Aquí en el sur, lejos de Génova, de los plasmas y de los trajes de cientos de euros que colman las sedes y el Congreso, habíamos oído rumores. Lo habíamos visto por la televisión, cierto, pero a media camino entre la suspicacia de que «Bueno, ya será menos, tampoco será para tanto...» o la total incredulidad ante lo absurdo: «¡Pero cómo no va a hablar el presidente del Gobierno! No digas tonterías...» En efecto, Mariano Rajoy. El presidente del Ejecutivo estuvo este jueves en Antequera para dar su apoyo a la campaña local para conseguir que el Sitio de los Dólmenes sea declarado Patrimonio Mundial por la Unesco. Nada podía fallar. Un viaje rápido y cómodo en AVE, una foto haciendo así con la mano, como diga el alcalde, y un paseo por el centro, saludando a algún niño y recibiendo el piropo de alguna que otra lugareña. Y para casa.

No estuvo solo el líder de los populares. Los cabecillas regional y provincial de su partido no se quisieron perder el paseo por Antequera por nada del mundo. Ni por un pleno en la Diputación. Y allí que se llegaron. Todo iba bien, según lo previsto. Mariano, en el Sitio de los Dólmenes, había encontrado su sitio. Y es que la historia y los señores que la estudian nos han enseñado que esa gente que vivía hace millones de años en la cueva, lo que es la comunicación, no la dominaban mucho. Dicho y hecho, fue volver a ver la luz después de darse una vuelta por el interior del emblemático enclave monolítico, una horda de ávidos y desaprensivos periodistas, armados con sus arcaicos instrumentos de grabación, quisieron arrancar de su plácido viaje a Rajoy. Quisieron hacerle hablar.

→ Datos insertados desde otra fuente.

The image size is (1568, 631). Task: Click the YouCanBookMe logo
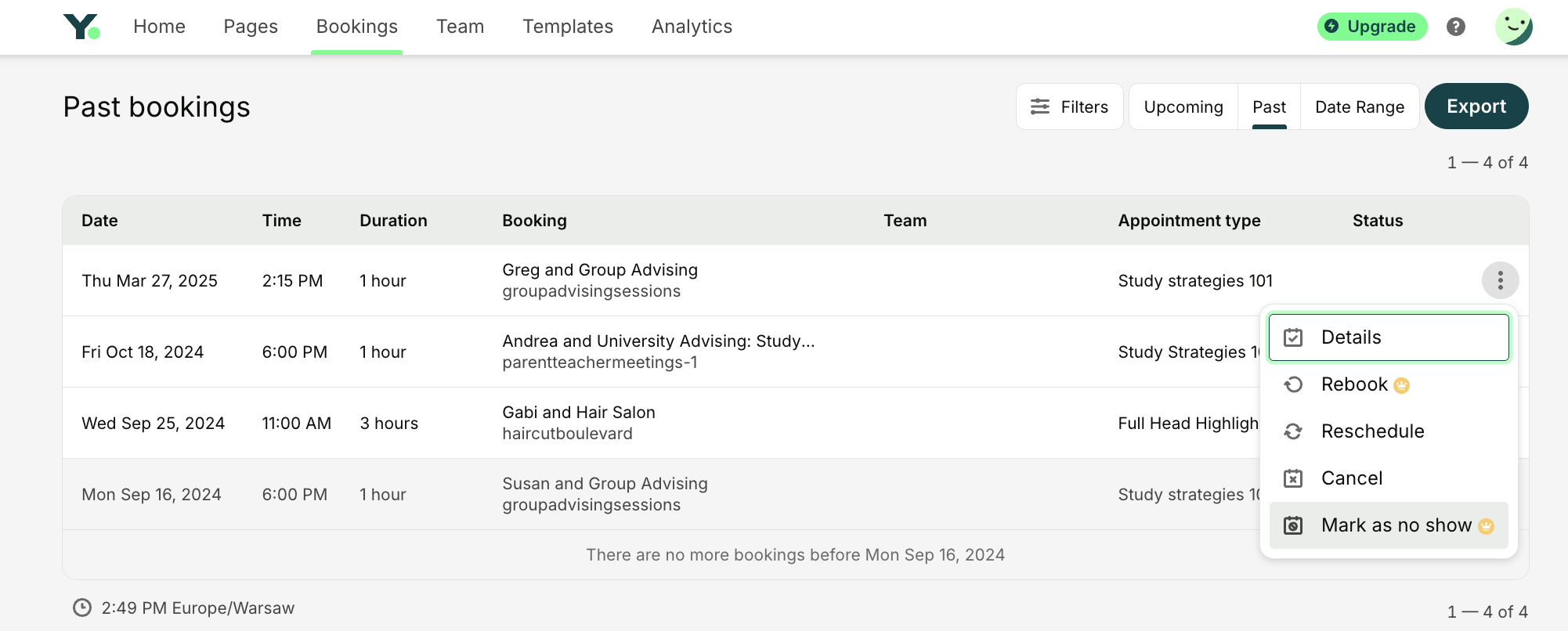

No tiró de cachiporra, afortunadamente, pero sí de sus orígenes gallegos y de una fiel escudera para conseguir atajar y reducir en tan sólo dos o tres preguntas el mal trago que supondría emitir sonidos.

Lo poquito que dijo, lo mismo que dice a través de las pantallas, sonó a poco, sonó a antiguo y, por suerte, sonará cada vez menos dentro de tres meses.